- Given problem: Can you copy the material word for word, from the line containing "Where should I" through the end, leaving the pictures out?

Word and item position data:

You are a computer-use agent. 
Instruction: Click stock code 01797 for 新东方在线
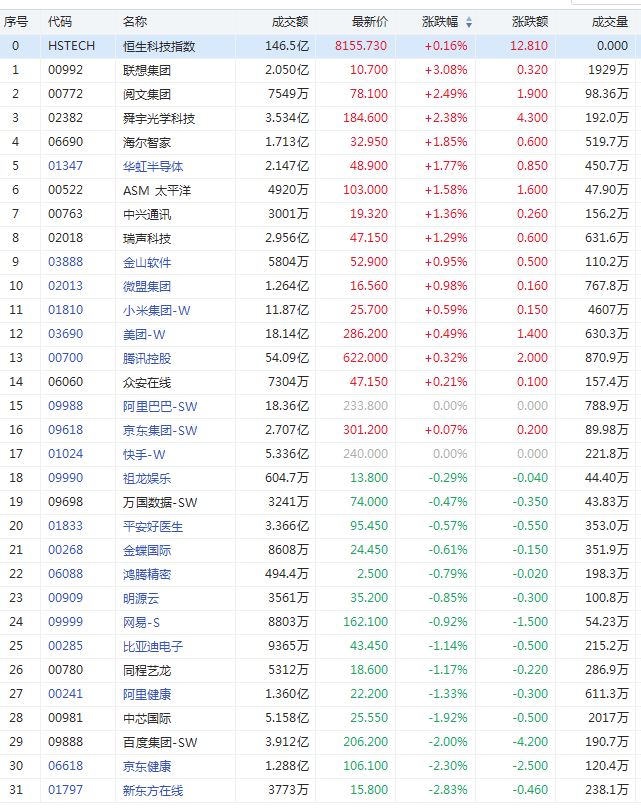pos(65,788)
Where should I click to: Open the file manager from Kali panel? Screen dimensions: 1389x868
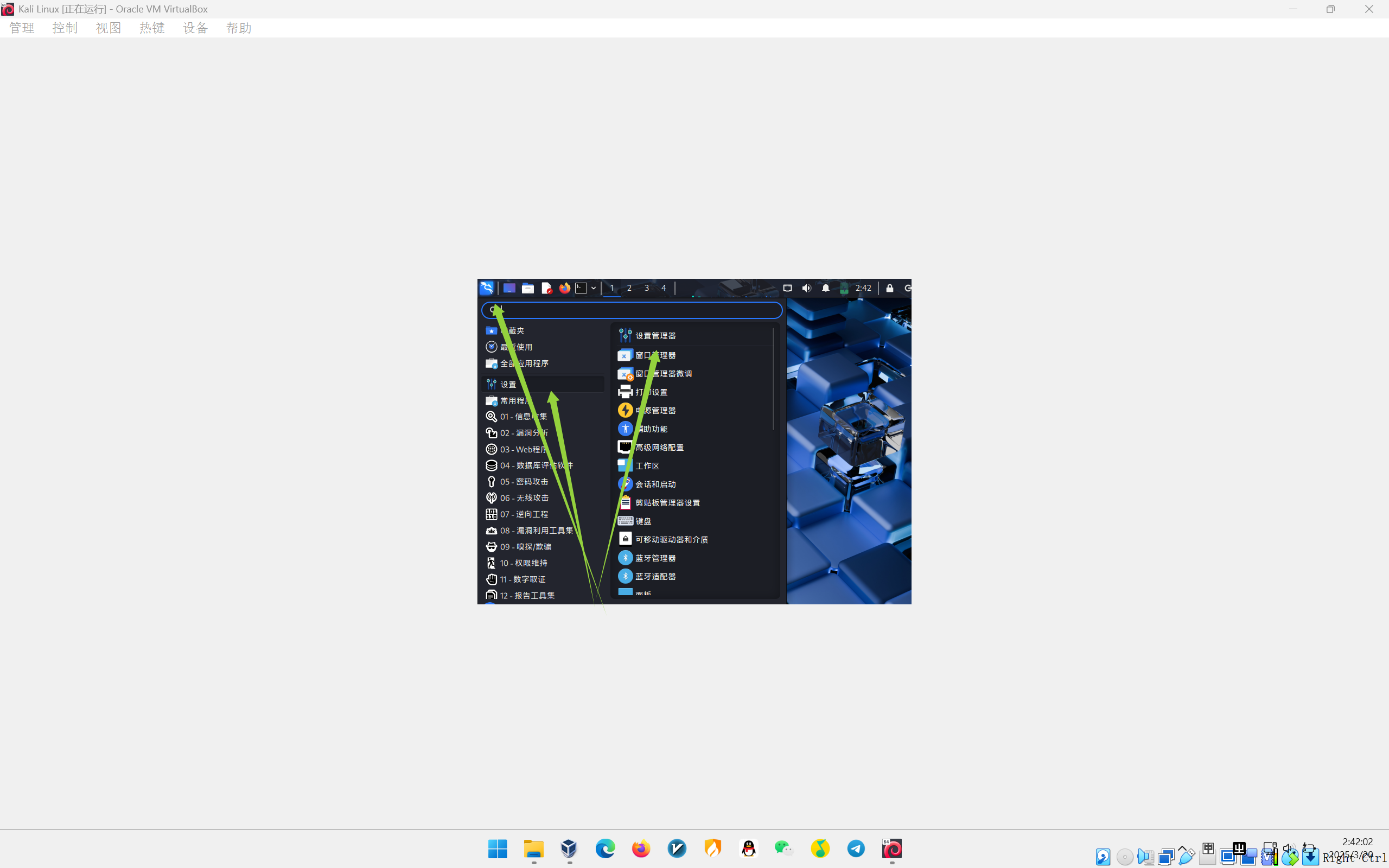pos(527,288)
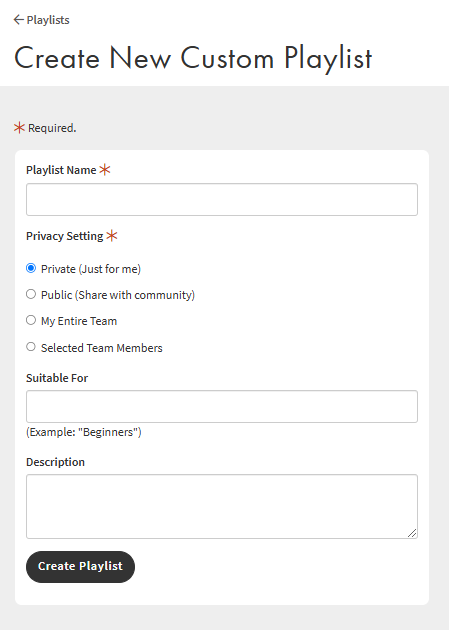Focus the Playlist Name text field
This screenshot has width=449, height=630.
[222, 199]
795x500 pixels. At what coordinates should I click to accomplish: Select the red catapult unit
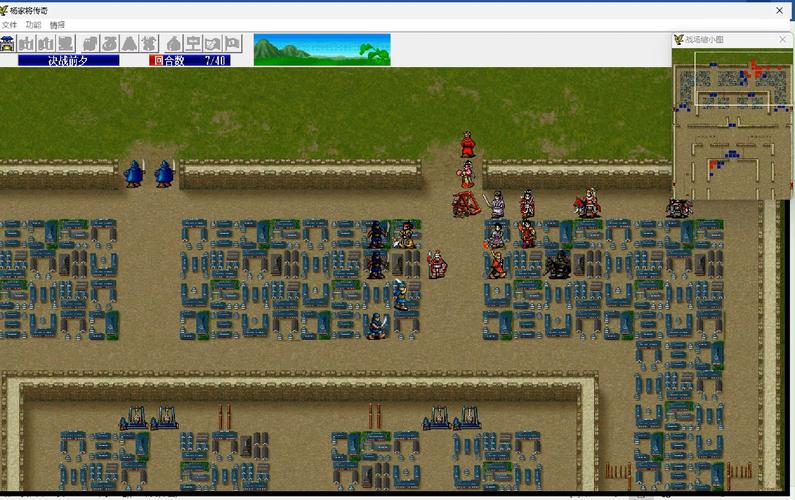point(465,204)
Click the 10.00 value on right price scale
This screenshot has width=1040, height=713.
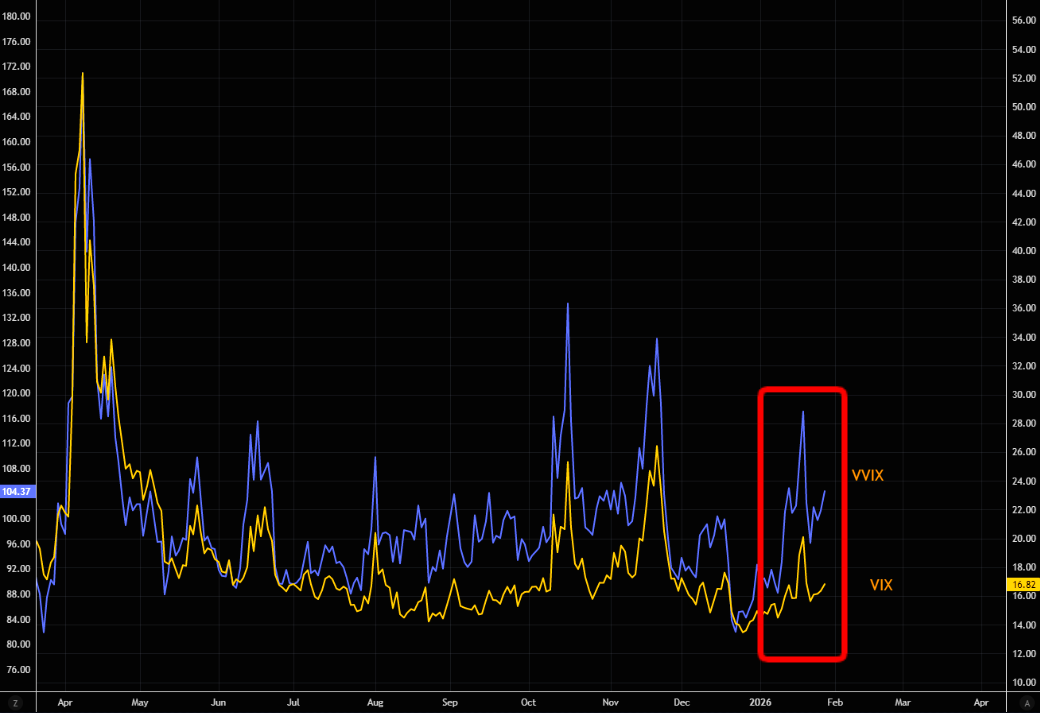(x=1021, y=682)
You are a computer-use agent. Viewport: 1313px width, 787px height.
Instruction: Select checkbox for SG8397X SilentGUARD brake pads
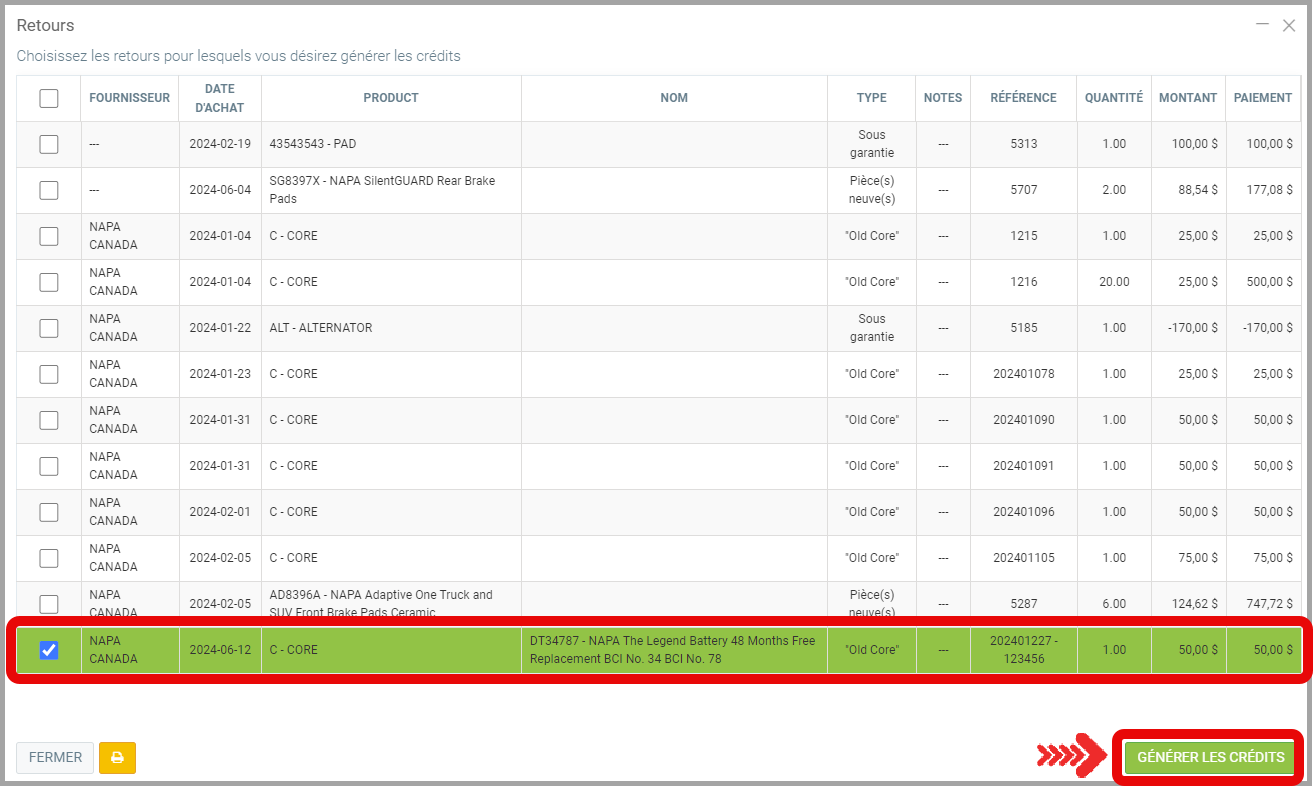(x=48, y=190)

- Completed task:
Where should I click to: Open the file manager from Kali panel? Screen dimensions: 1389x868
pos(527,288)
Focus the Playlist Name text field
This screenshot has width=449, height=630.
[222, 199]
795x500 pixels. At what coordinates should I click to accomplish: Select the red catapult unit
point(465,204)
Click the 10.00 value on right price scale
This screenshot has width=1040, height=713.
(x=1021, y=682)
You are a computer-use agent. Viewport: 1313px width, 787px height.
Instruction: Select checkbox for SG8397X SilentGUARD brake pads
(x=48, y=190)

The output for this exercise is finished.